Previously I wrote about a few experiments I ran with topic-modelling. I briefly glossed over having some results for a set of Finnish text as an example of a smaller dataset. This is a bit deeper look into that..
I use two datasets, the Finnish wikipedia dump, and the city of Oulu board minutes. Same ones I used before. Previously I covered topic modelling more generally, so I won’t go into too much detail here. To summarize, topic modelling algorithms (of which LDA or Latent Dirilect Allocation is used here) find sets of words with different distributions over sets of documents. These are then called the “topics” discussed in those documents.
This post looks at how to use topic models for a different language (besides English) and what could one maybe do with the results.
Lemmatize (turn words into baseforms before use) or not? I choose to lemmatize for topic modelling. This seems to be the general consensus when looking up info on topic modelling, and in my experience it just gives better results as the same word appears only once. I covered POS tagging previously, and I believe it would be useful to apply here as well, but I don’t. Mostly because it is not needed to test these concepts, and I find the results are good enough without adding POS tagging to the mix (which has its issues as I discussed before). Simplicity is nice.
I used the Python Gensim package for building the topic models. As input, I used the Finnish Wikipedia text and the city of Oulu board minutes texts. I used my existing text extractor and lemmatizer for these (to get the raw text out of the HTML pages and PDF docs, and to baseform them, as discussed in my previous posts). I dumped the lemmatized raw text into files using slight modifications of my previous Java code and the read the docs from those files as input to Gensim in a Python script.

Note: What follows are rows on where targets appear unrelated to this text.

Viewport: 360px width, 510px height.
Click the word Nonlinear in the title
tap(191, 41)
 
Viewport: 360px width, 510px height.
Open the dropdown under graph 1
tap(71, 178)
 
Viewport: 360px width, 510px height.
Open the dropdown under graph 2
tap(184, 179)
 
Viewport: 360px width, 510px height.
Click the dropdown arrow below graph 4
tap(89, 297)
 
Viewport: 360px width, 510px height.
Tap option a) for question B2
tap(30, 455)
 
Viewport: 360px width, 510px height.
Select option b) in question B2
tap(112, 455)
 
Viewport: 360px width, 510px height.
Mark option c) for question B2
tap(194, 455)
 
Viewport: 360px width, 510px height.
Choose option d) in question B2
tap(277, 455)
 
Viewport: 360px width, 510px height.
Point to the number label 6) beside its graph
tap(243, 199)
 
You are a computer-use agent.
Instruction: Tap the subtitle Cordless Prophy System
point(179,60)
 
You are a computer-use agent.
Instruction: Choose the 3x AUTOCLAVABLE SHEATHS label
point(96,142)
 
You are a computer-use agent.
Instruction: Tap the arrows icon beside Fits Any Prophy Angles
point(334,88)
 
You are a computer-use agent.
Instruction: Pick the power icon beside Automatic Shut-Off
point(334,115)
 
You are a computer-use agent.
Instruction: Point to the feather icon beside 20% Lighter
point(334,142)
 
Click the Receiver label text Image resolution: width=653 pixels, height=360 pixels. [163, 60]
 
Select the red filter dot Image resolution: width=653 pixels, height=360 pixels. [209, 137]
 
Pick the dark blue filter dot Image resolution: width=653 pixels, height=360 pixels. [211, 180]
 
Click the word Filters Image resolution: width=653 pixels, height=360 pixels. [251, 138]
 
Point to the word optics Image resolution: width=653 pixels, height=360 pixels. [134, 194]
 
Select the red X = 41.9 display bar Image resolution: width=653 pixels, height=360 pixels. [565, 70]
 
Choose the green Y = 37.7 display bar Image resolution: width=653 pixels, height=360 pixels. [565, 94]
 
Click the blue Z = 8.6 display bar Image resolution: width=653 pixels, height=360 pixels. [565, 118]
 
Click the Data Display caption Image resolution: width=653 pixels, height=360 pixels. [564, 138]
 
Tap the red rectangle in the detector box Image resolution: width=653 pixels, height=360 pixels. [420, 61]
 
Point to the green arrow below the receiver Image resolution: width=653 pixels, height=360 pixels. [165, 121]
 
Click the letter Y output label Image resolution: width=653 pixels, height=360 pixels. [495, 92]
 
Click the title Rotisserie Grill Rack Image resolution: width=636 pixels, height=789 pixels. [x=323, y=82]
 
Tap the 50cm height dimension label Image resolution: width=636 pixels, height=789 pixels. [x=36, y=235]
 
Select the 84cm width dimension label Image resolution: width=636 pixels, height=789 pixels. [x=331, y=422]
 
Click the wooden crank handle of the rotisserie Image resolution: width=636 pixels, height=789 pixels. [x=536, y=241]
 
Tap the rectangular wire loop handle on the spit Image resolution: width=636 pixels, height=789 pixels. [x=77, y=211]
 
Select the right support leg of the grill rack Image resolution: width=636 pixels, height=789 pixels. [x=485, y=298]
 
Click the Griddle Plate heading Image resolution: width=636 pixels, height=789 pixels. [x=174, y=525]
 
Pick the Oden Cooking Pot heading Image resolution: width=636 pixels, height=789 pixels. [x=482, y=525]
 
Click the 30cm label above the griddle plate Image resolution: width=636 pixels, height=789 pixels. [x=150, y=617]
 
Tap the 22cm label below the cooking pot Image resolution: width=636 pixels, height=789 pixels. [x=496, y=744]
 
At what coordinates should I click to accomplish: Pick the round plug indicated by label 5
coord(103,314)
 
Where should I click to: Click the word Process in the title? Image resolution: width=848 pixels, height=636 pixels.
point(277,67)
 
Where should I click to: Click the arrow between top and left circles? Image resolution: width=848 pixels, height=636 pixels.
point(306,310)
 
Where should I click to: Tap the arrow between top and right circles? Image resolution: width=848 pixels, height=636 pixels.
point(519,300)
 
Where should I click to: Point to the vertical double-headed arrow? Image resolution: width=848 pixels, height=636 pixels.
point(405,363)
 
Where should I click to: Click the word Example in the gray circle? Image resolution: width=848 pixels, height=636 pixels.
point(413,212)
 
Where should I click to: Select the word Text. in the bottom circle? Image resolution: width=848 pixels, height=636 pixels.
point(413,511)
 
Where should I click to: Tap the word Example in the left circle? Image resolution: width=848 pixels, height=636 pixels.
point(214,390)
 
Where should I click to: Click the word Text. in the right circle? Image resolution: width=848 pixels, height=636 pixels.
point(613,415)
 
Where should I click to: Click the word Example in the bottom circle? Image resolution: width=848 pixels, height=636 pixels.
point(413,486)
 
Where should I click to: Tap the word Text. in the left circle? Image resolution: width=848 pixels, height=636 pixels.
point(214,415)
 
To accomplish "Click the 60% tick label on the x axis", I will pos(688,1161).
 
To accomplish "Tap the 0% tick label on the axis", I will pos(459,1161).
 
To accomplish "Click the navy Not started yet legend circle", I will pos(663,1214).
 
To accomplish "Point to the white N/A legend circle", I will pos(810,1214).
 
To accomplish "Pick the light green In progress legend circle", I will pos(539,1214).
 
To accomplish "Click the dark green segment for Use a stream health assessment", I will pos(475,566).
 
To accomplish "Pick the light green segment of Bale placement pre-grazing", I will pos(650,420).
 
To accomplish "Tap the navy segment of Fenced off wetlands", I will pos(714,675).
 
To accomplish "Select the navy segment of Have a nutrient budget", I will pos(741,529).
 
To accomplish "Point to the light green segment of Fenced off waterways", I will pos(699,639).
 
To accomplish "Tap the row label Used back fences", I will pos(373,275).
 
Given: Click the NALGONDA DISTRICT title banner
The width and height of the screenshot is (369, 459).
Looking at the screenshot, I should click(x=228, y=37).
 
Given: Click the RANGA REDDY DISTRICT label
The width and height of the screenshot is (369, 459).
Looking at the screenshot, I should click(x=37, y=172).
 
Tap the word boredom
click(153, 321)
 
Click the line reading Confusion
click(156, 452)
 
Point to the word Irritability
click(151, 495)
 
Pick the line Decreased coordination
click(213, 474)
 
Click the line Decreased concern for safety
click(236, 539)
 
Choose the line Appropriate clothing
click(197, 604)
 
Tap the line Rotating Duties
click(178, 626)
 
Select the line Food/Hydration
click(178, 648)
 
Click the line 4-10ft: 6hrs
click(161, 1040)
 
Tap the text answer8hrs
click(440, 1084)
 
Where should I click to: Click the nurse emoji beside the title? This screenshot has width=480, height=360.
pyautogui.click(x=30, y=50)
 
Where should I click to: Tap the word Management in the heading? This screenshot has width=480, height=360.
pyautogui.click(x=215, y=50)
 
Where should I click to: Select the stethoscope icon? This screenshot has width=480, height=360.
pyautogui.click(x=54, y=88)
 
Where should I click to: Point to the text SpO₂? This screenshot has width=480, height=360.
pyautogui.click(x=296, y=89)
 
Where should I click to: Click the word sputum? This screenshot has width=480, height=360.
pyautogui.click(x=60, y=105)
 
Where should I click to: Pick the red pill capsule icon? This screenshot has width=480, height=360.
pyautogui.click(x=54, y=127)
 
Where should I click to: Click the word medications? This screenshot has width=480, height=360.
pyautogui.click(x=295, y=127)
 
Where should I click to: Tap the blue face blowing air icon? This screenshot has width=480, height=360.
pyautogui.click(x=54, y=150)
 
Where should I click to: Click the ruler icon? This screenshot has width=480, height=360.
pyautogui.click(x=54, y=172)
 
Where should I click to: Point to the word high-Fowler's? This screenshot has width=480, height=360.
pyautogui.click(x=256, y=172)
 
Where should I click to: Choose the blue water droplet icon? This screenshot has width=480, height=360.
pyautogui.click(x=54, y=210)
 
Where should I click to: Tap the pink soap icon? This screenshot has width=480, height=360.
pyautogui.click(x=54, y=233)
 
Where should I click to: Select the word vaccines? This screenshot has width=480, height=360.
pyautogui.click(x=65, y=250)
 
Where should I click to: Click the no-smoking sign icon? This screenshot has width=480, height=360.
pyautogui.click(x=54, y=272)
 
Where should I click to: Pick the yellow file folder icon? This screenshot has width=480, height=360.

I started with the Finnish Wikipedia dump, using Gensim to provide 50 topics, with 1 pass over the corpus. First 10 topics that I got:
- topic0=focus var liivi luku html murre verkkoversio alku joten http
- topic1=viro substantiivi gen part taivutus tyyppi täysi taivutustyyppi liite rakenne
- topic2=isku pieni tms aine väri raha suuri helppo saattaa heprea
- topic3=suomi suku substantiivi pudottaa kasvi käännös luokka sana kieli taivutusmuoto
- topic4=ohjaus white off black red sotilas fraasi yellow perinteinen flycatcher
- topic5=lati eesti www http keele eki lähde dict sõnaraamat tallinn
- topic6=suomi käännös substantiivi aihe muualla sana liittyvä etymologi viite kieli
- topic7=italia substantiivi japani inarinsaame kohta yhteys vaatekappale rinnakkaismuoto taas voimakas
- topic8=sana liittyvä substantiivi ruotsi synonyymi alas etymologi liikuttaa johdos yhdyssana
- topic9=juuri des jumala tadžikki tuntea tekijä tulo mitta jatkuva levy
- topic10=törmätä user sur self hallita voittaa piste data harjoittaa jstak
The format of the topic list I used here is “topicX=word1[count] word2[count]”, where X is the number of the topic, word1 is the first word in the topic, word2 the second, and so on. The [count] is how many times the word was associated with the topic in different documents. Consider it the strength, weight, or whatever of the word in the topic.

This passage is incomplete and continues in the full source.